通过调用decode将token id的列表列表转换为字符串列表。

解码

< source >

( token_ids: typing.Union[int, typing.List[int], ForwardRef('np.ndarray'), ForwardRef('torch.Tensor'), ForwardRef('tf.Tensor')] skip_special_tokens: bool = False clean_up_tokenization_spaces: bool = None output_char_offsets: bool = False **kwargs ) → str 或 ~models.wav2vec2.tokenization_wav2vec2_phoneme.Wav2Vec2PhonemeCTCTokenizerOutput

参数

token_ids (Union[int, List[int], np.ndarray, torch.Tensor, tf.Tensor]) — 标记化的输入ID列表。
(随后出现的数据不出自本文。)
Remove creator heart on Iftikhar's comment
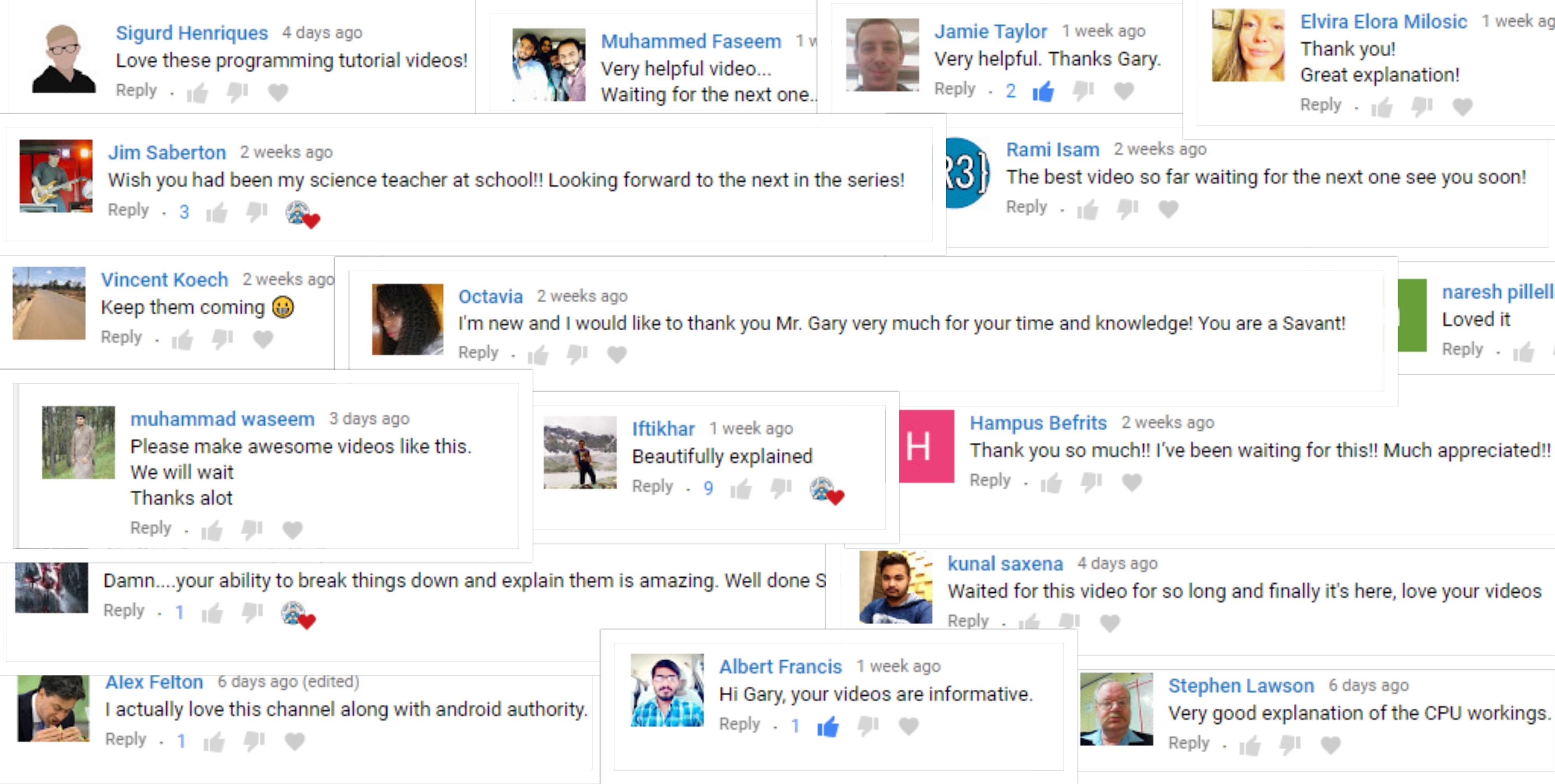The width and height of the screenshot is (1555, 784). coord(826,490)
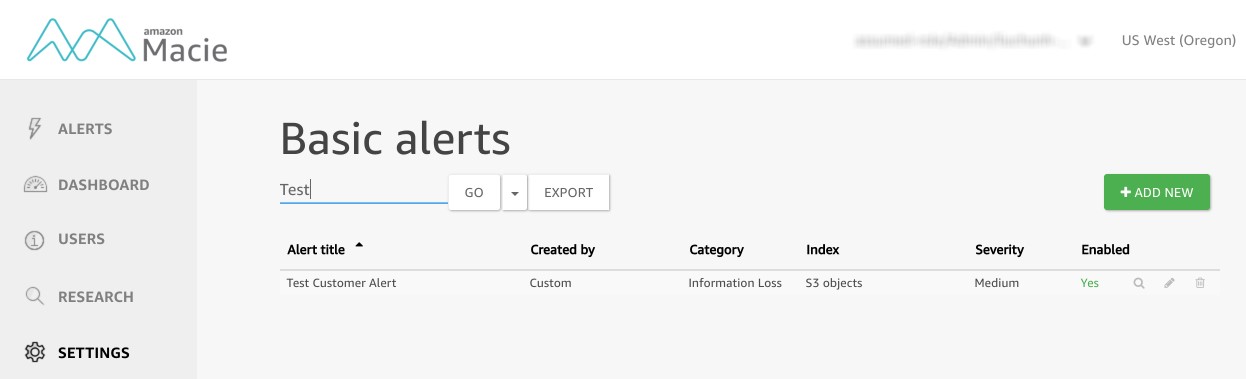This screenshot has width=1246, height=379.
Task: Click the Amazon Macie logo
Action: (x=127, y=40)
可以使用__call__方法获取。
skip_special_tokens (bool, optional, defaults to False) — 是否在解码过程中移除特殊标记。
clean_up_tokenization_spaces (bool, optional) — 是否清理分词后的空格。
output_char_offsets (bool, optional, defaults to False) — Whether or not to output character offsets. Character offsets can be used in combination with the sampling rate and model downsampling rate to compute the time-stamps of transcribed characters.

请查看~models.wav2vec2.tokenization_wav2vec2.decode的示例，以更好地理解如何使用output_word_offsets。 ~model.wav2vec2_phoneme.tokenization_wav2vec2_phoneme.batch_decode在音素上的工作方式相同。
kwargs (额外的关键字参数，可选) — 将被传递给底层模型的特定解码方法。